Although The Mysterious Affair at Styles is by no means a war novel, it takes place in England during the First World War. The characters are very aware of the war’s influence on their lives, especially since Hastings himself goes to Styles because he has been injured in battle and is on leave. Indeed, even the people living at Styles Court, who are very wealthy, are concerned about contributing to the country’s war effort by rationing food. In the first years of the war, rationing wasn’t enforced in England, but in early 1917 Germany started using submarine warfare to attack merchant ships arriving in England—a strategy aimed at diminishing England’s food sources in the hopes of making it difficult for the country to continue fighting. By 1918, the government had introduced ration books, which were used to ensure that everyone received their allotment of food and nothing more. The exact year in which The Mysterious Affair at Styles takes place is never specified, but various comments throughout the book (about, say, giving up sugar to contribute to the war effort) suggest that it’s set in the early years of the war, when rationing was still voluntary—after all, the characters tend to make a point of highlighting their willingness to ration supplies, implying that they have a choice. There is, then, a slight sense of overinflated nationalism at play in the novel, as the characters living in the idyllic and opulent environment of Styles Court try to make themselves seem selfless and patriotic. 

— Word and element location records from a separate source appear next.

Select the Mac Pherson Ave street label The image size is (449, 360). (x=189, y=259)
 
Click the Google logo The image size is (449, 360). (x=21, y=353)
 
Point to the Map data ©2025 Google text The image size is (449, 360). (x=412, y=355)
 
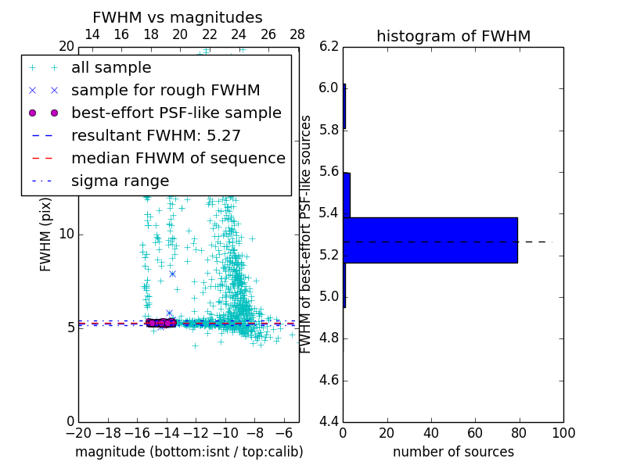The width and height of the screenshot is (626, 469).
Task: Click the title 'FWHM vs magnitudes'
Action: (x=178, y=18)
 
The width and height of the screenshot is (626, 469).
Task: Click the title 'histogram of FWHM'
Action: (x=453, y=36)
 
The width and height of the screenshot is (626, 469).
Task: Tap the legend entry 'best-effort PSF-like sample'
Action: (x=176, y=113)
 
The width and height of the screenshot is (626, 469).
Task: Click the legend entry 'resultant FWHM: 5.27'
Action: (x=156, y=135)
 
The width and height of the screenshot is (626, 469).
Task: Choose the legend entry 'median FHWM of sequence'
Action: (x=178, y=158)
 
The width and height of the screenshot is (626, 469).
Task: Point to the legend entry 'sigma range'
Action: (x=120, y=181)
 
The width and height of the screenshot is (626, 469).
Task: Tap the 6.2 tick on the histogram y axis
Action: (x=330, y=46)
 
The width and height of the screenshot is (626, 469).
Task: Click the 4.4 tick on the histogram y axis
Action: (x=330, y=422)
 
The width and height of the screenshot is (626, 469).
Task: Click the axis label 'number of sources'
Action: (x=453, y=452)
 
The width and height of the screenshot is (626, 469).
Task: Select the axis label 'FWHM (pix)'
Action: (x=46, y=234)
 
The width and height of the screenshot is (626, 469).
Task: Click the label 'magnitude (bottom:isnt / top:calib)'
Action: (x=189, y=452)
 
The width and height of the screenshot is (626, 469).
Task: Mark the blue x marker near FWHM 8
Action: (x=172, y=274)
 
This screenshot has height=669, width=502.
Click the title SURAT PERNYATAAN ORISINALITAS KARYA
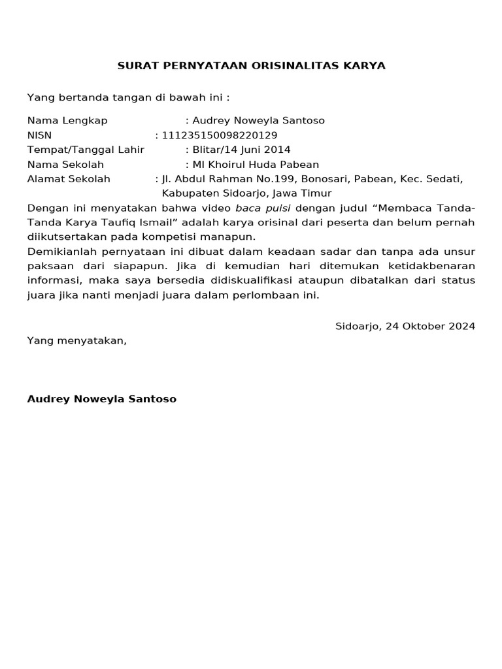pos(251,66)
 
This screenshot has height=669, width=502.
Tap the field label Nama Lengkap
pos(67,121)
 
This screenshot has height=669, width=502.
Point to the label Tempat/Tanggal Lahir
pos(86,150)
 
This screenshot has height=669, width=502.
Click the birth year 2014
pos(278,150)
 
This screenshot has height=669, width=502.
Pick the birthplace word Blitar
pos(206,150)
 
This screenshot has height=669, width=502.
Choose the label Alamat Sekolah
pos(69,179)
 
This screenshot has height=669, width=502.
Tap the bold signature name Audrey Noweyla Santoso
pos(101,399)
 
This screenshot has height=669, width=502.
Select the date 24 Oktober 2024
pos(431,326)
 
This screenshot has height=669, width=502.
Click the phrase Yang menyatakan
pos(76,340)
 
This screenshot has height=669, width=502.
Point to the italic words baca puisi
pos(263,208)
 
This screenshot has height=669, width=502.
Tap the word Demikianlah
pos(58,252)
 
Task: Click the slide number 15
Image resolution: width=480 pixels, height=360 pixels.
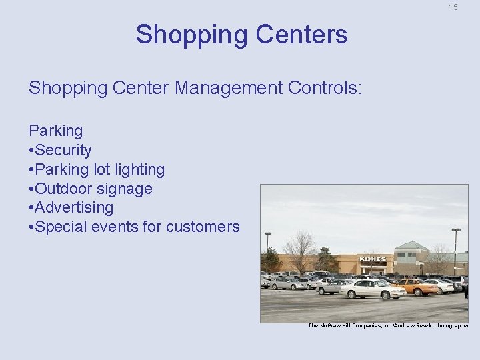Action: [453, 7]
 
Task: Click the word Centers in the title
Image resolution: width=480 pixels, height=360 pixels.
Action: [307, 34]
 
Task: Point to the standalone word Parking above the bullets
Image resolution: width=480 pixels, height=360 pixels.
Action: [56, 131]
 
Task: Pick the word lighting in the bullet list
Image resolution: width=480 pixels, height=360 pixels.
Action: [138, 169]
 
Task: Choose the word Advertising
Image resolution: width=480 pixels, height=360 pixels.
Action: [75, 207]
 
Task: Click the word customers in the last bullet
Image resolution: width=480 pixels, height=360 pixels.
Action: [203, 227]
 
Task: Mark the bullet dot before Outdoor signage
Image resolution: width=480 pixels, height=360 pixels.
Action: [32, 189]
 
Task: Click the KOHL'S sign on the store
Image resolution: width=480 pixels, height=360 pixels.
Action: [373, 259]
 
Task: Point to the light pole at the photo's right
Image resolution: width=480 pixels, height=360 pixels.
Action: [456, 250]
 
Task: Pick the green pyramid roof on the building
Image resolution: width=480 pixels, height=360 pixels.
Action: [411, 246]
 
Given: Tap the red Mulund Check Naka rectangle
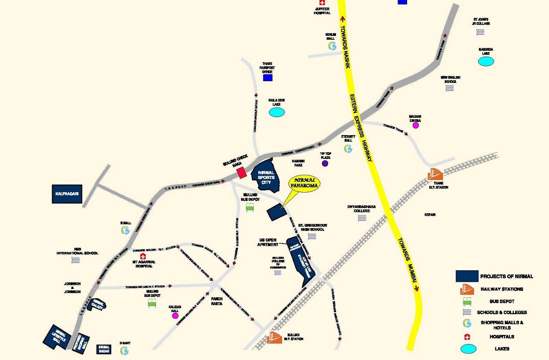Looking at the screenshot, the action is pos(242,172).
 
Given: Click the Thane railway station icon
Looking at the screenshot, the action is pos(435,174).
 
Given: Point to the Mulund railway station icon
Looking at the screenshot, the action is pos(274,337).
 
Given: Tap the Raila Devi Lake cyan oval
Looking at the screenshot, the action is pos(277,113).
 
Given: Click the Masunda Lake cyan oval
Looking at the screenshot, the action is pos(486,61).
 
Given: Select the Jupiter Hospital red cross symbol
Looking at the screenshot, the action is pos(322,3).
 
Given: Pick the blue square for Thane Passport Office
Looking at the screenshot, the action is pos(268,78).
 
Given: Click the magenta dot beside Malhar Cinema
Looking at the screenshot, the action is pos(416,125).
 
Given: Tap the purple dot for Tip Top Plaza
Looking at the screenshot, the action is pos(325,163).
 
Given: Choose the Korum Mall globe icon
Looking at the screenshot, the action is pos(332,46).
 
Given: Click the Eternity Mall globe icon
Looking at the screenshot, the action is pos(348,148).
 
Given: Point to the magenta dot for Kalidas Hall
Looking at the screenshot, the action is pos(175,316).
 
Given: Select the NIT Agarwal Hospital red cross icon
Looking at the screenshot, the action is pos(143,256).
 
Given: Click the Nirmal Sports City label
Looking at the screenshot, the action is pos(266,177).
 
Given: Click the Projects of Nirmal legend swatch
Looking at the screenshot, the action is pos(467,276).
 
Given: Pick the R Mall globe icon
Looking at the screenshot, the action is pos(125,231).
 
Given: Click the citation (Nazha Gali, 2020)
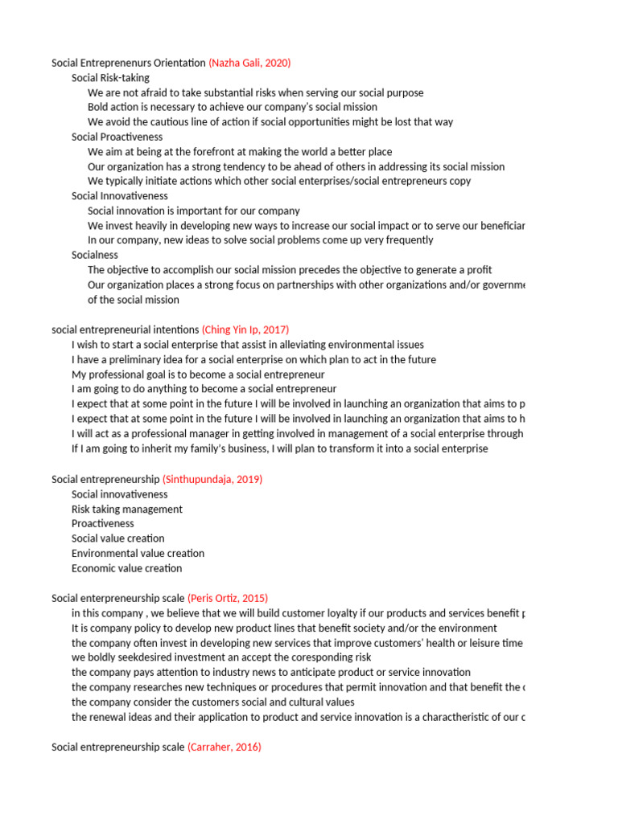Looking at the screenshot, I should [x=249, y=63].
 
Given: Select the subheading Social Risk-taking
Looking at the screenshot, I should [x=110, y=78].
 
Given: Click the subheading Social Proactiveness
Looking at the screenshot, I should [x=117, y=137].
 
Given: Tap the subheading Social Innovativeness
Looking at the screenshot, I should [x=119, y=195].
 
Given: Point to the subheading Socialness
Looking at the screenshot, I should [x=94, y=255].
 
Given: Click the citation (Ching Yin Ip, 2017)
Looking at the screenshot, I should [x=245, y=330].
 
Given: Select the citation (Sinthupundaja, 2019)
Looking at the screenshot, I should [x=212, y=479].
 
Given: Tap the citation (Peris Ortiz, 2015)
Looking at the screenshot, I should [x=228, y=598].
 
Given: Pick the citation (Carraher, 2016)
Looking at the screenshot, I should [x=225, y=747].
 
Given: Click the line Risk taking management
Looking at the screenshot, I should [x=126, y=509].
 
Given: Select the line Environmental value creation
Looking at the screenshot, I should [x=138, y=553].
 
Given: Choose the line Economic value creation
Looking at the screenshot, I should [x=126, y=568].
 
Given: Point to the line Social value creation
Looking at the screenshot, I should [x=117, y=538].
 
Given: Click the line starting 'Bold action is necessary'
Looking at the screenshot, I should [x=232, y=107].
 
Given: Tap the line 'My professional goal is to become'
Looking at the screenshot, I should [x=198, y=375].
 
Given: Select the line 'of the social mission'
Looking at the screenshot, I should [x=134, y=300].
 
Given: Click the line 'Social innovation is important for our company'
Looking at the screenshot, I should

Other Books Related to The Mysterious Affair at Styles

The Mysterious Affair at Styles isn’t just Agatha Christie’s debut novel—it’s also the first of many books that revolve around the cunning Belgian detective Hercule Poirot. All in all, Poirot appears in 33 of Christie’s novels, including Death on the Nile, Murder on the Orient Express, and Curtain: Poirot’s Last Case, in which both Poirot and Arthur Hastings (the narrator of The Mysterious Affair at Styles) return to Styles Court to investigate a new case. In terms of Agatha Christie’s personal influences, she once described her sister and herself as “connoisseurs of the detective story” when they were growing up, citing The Mystery of the Yellow Room by Gaston Leroux as a major inspiration to her as a writer. Furthermore, Sir Arthur Conan Doyle’s novels and stories about the famous detective Sherlock Holmes were vastly influential on Christie, especially when she was creating Hercule Poirot. Although she didn’t purposely model Poirot on Sherlock Holmes, she later realized that the Hercule Poirot mysteries she wrote were often quite similar to Sherlock Holmes stories, considering that both Poirot and Sherlock Holmes are highly intelligent, quirky detectives who solve cases alongside rather bumbling, affable sidekicks (Hastings and Dr. Watson, respectively). 
Key Facts about The Mysterious Affair at Styles
  • Full Title: The Mysterious Affair at Styles
  • When Published: October 1920
  • Literary Period: Modernism 
  • Genre: Fiction, Mystery, Whodunit
  • Setting: The fictional town of Styles St. Mary in Essex, England
  • Climax: When detective Hercule Poirot reveals that Alfred Inglethorp and Evelyn Howard are the ones who poisoned Emily Inglethorp, Alfred jumps out of his seat and lunges at Poirot.
  • Antagonist: Alfred Inglethorp and, eventually, Evelyn Howard

Extra Credit for The Mysterious Affair at Styles

A Good Bet. The promotional copy accompanying The Mysterious Affair at Styles claimed that Agatha Christie wrote the novel to win a bet about her ability to write a murder mystery in which it’s impossible to guess the killer’s identity.

Adaptation. The Mysterious Affair at Styles was famously adapted for television as part of the series Agatha Christie’s Poirot in 1990. The actor David Suchet portrayed a version of Poirot that was very faithful to Christie’s novels.